EXERCISE PROMPT: Would you copy each line of the records that includes the word "computer"?

MATERIAL PROVIDED:
::::::

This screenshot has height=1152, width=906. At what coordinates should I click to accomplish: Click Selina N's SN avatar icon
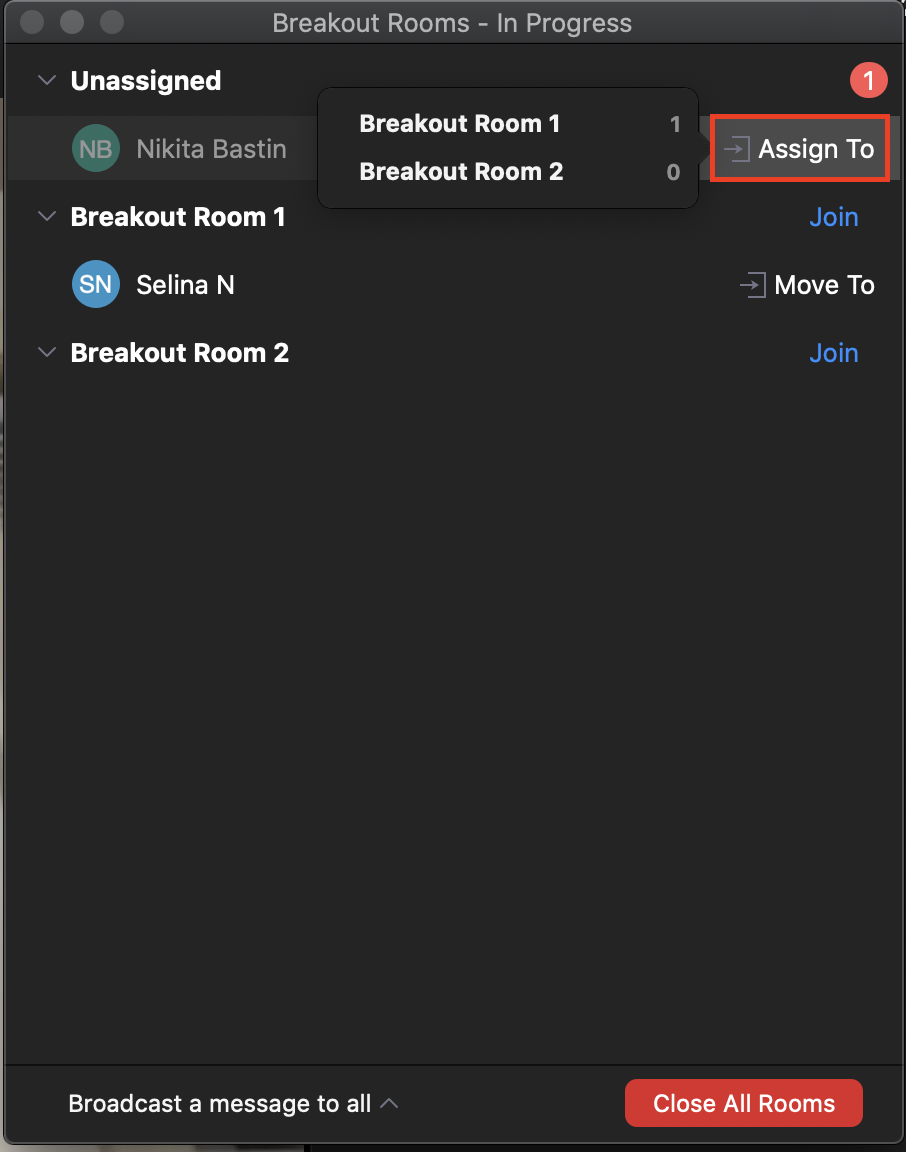(96, 284)
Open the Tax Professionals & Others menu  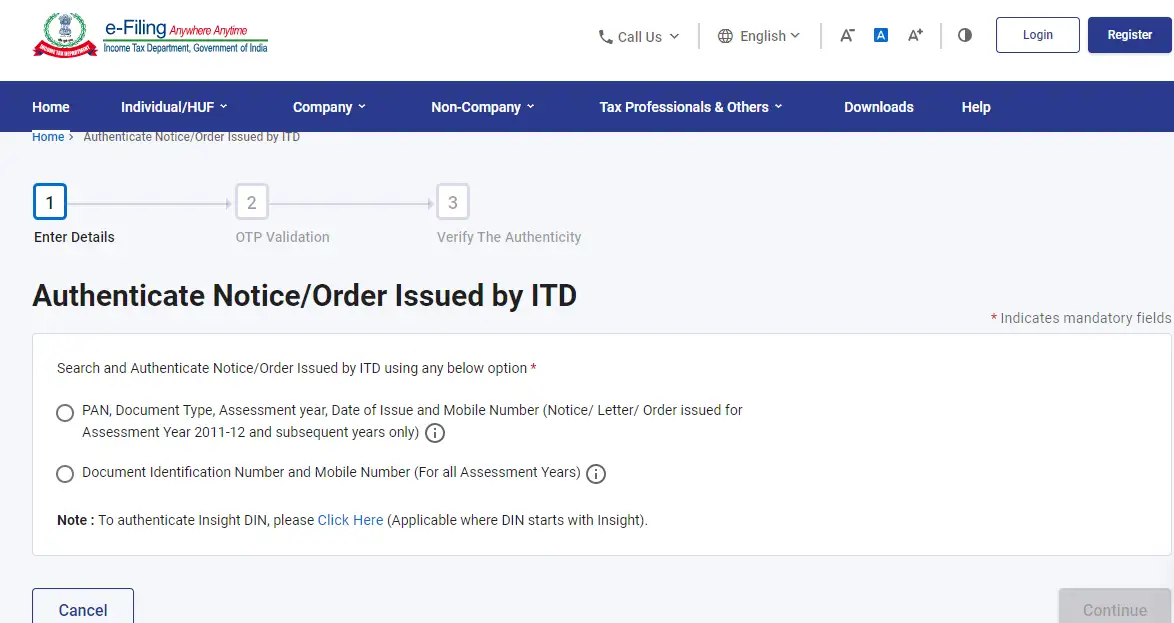[688, 106]
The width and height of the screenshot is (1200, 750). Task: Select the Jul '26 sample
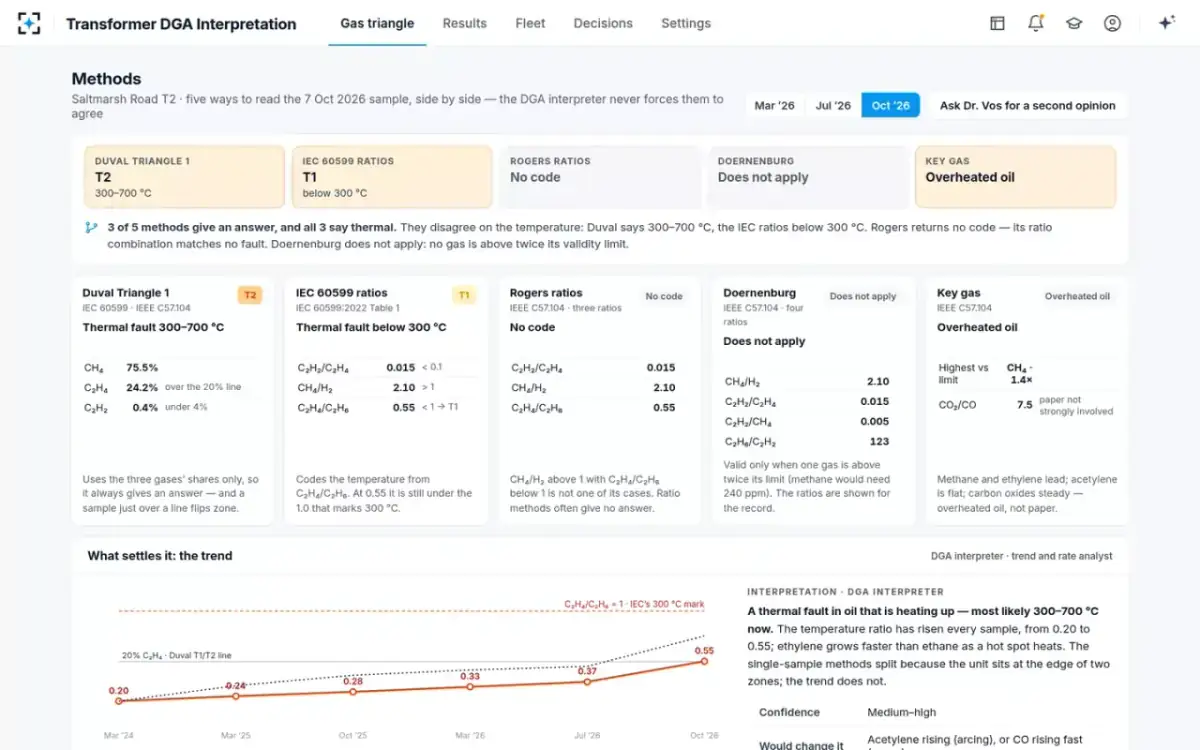tap(832, 105)
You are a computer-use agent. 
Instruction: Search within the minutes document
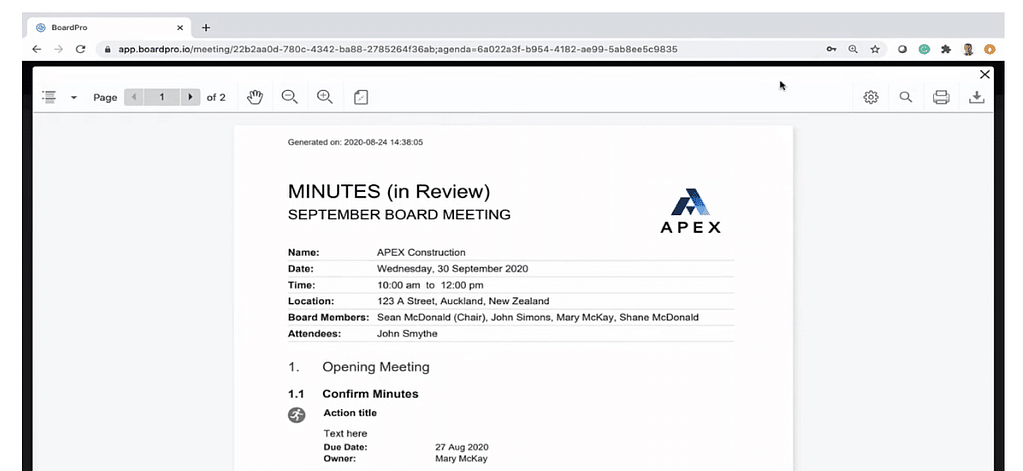(x=905, y=97)
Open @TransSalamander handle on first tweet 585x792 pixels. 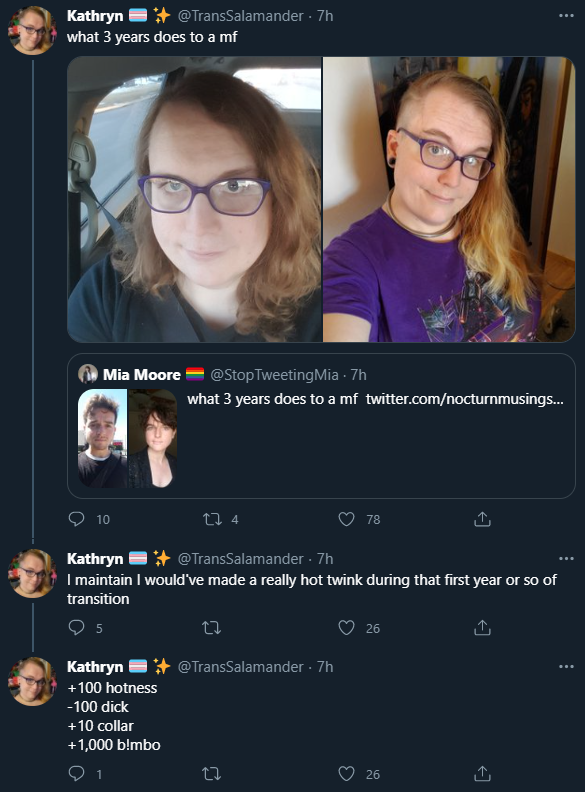[240, 16]
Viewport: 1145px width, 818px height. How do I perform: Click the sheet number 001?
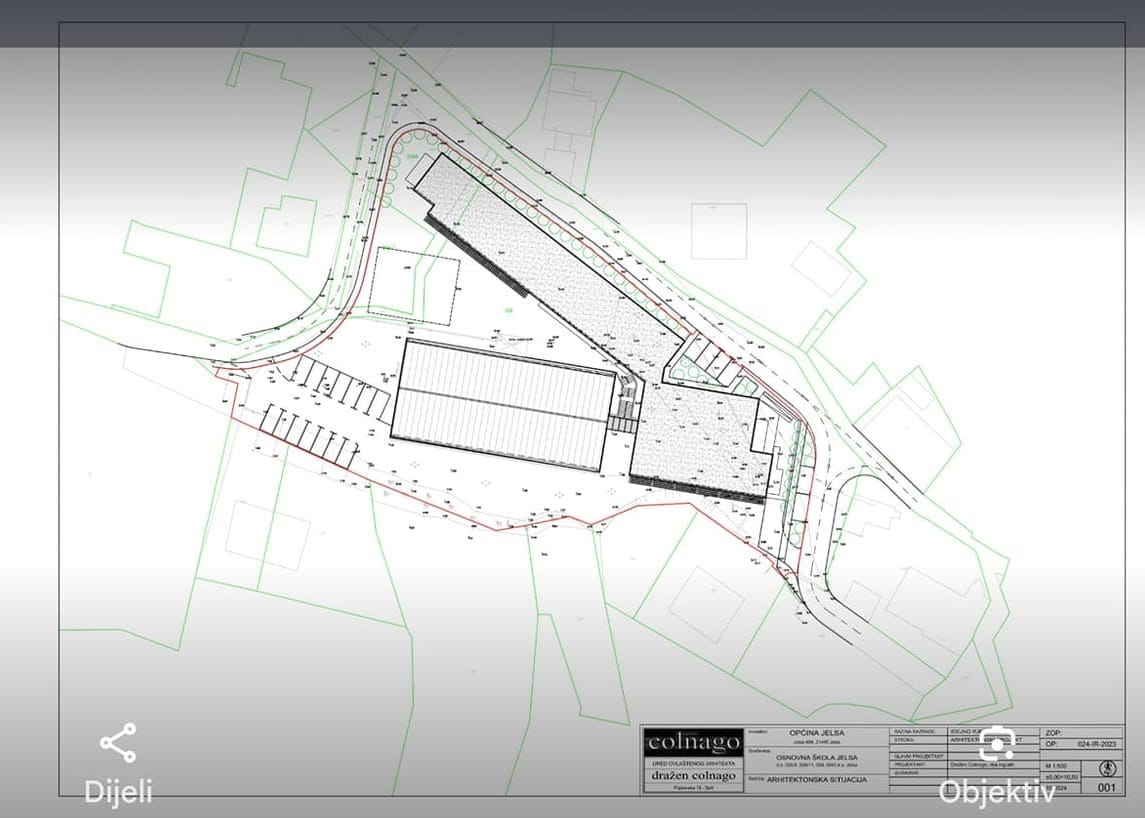click(x=1105, y=788)
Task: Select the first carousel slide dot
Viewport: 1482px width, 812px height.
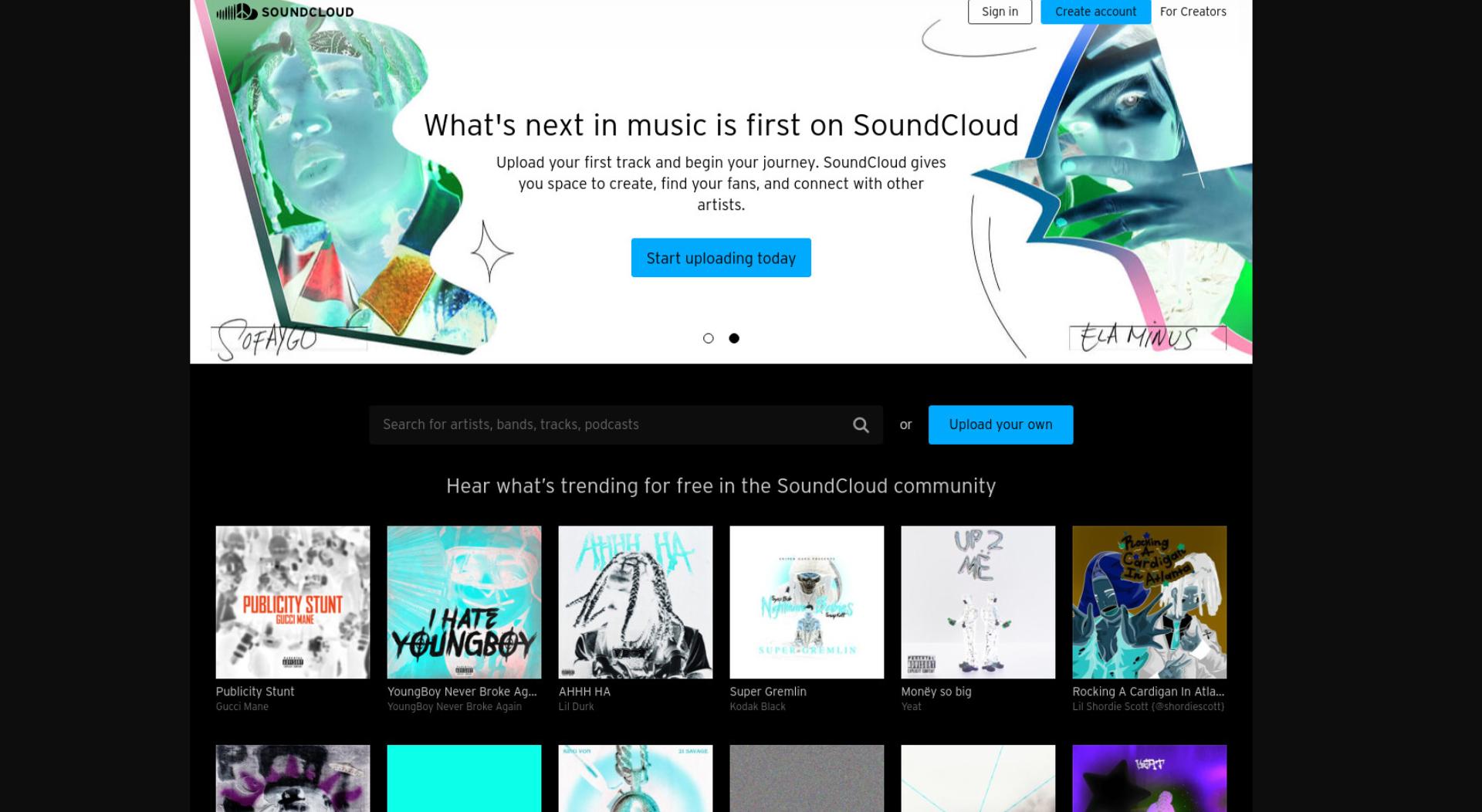Action: pyautogui.click(x=709, y=338)
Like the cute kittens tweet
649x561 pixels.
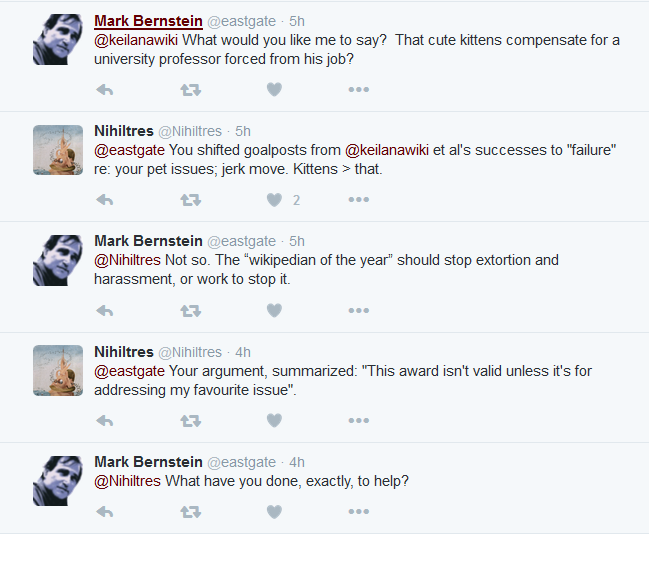point(274,89)
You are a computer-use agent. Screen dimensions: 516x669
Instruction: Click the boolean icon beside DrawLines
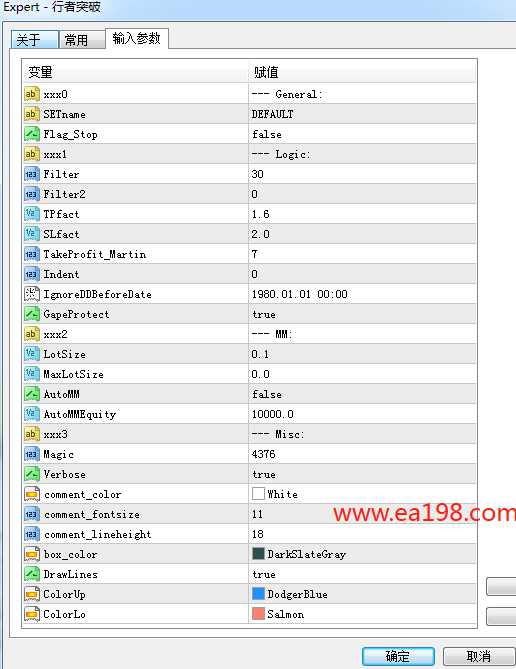31,574
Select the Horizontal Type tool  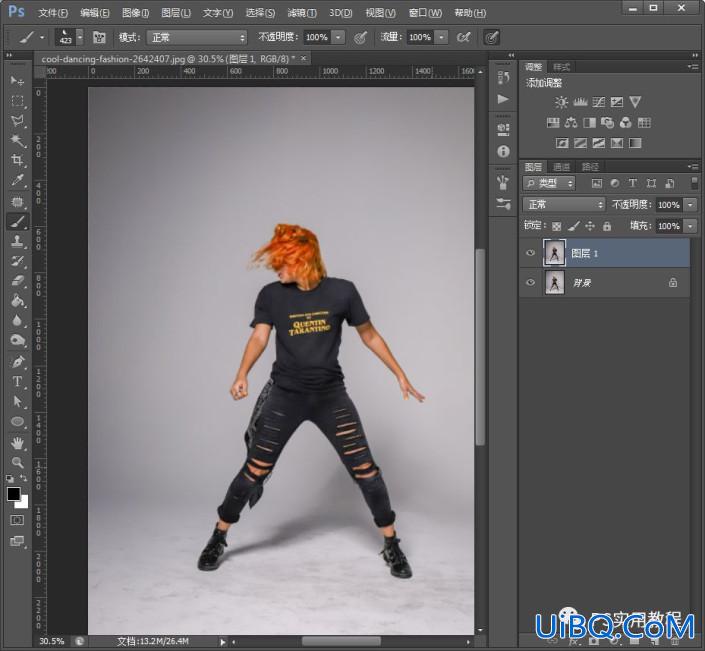[18, 381]
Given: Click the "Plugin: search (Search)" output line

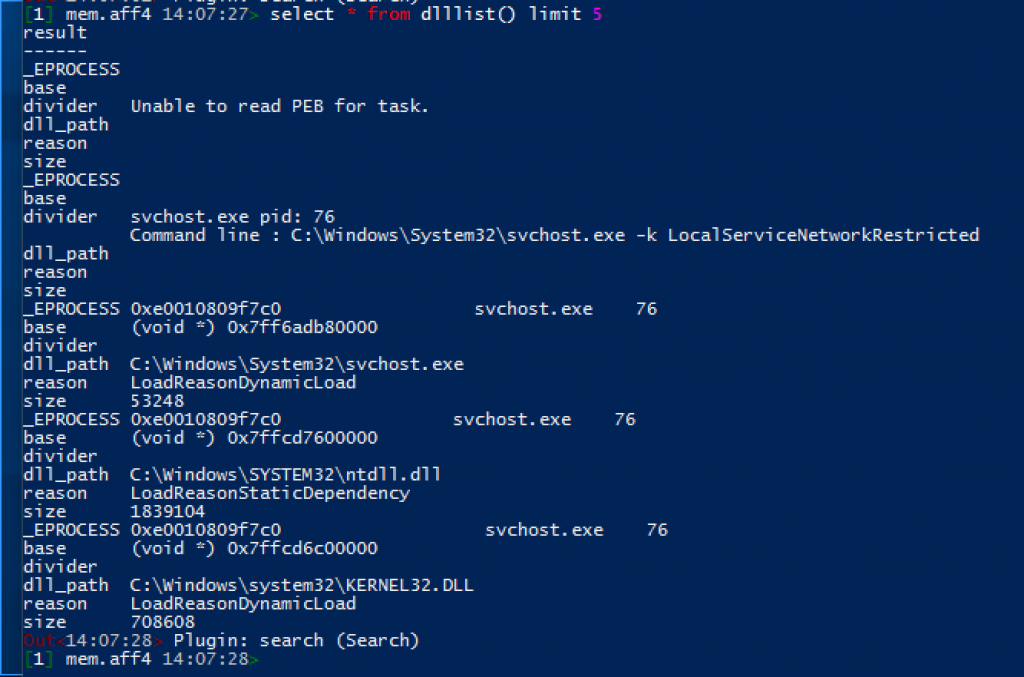Looking at the screenshot, I should (x=296, y=641).
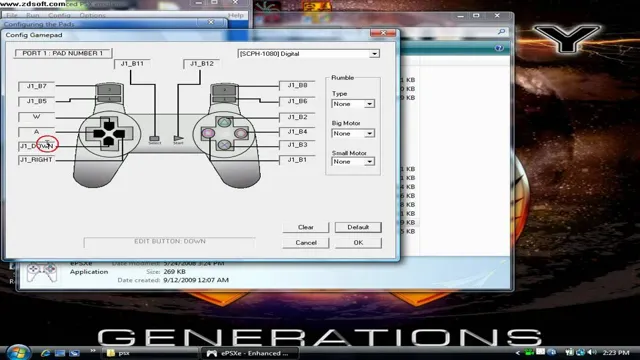Click the Square button on gamepad diagram
The image size is (640, 360).
click(208, 133)
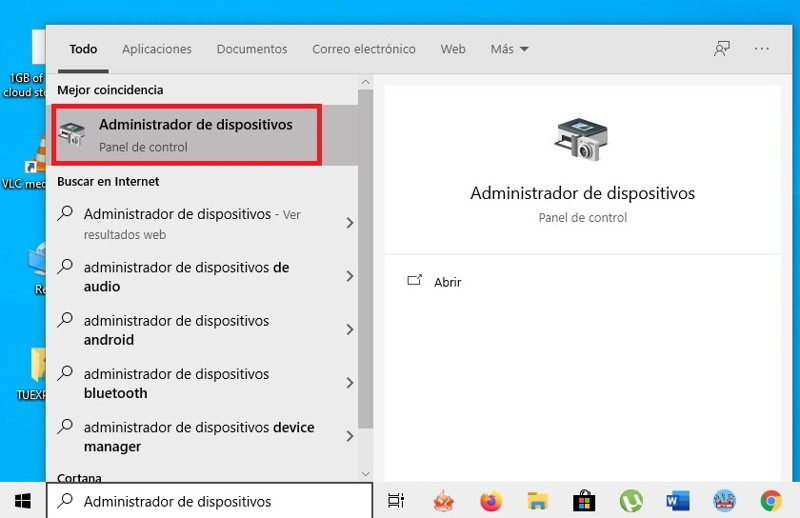Expand arrow for 'dispositivos android' suggestion

pyautogui.click(x=350, y=330)
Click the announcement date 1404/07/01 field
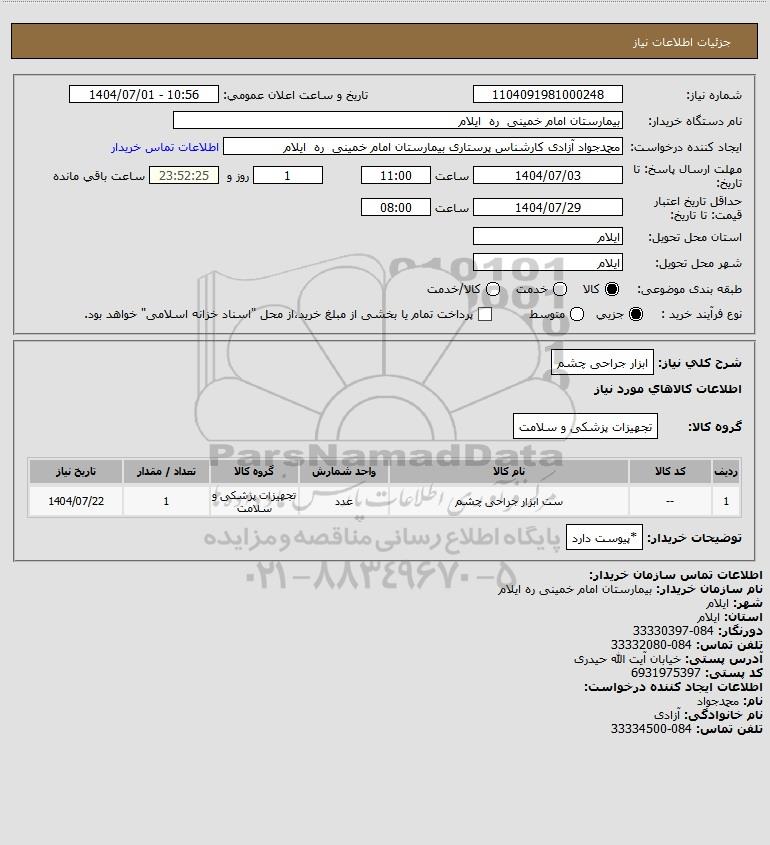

::::::

ANSWER BOX:
You are a computer-use agent. 
You are a computer-use agent. Screen dimensions: 516x669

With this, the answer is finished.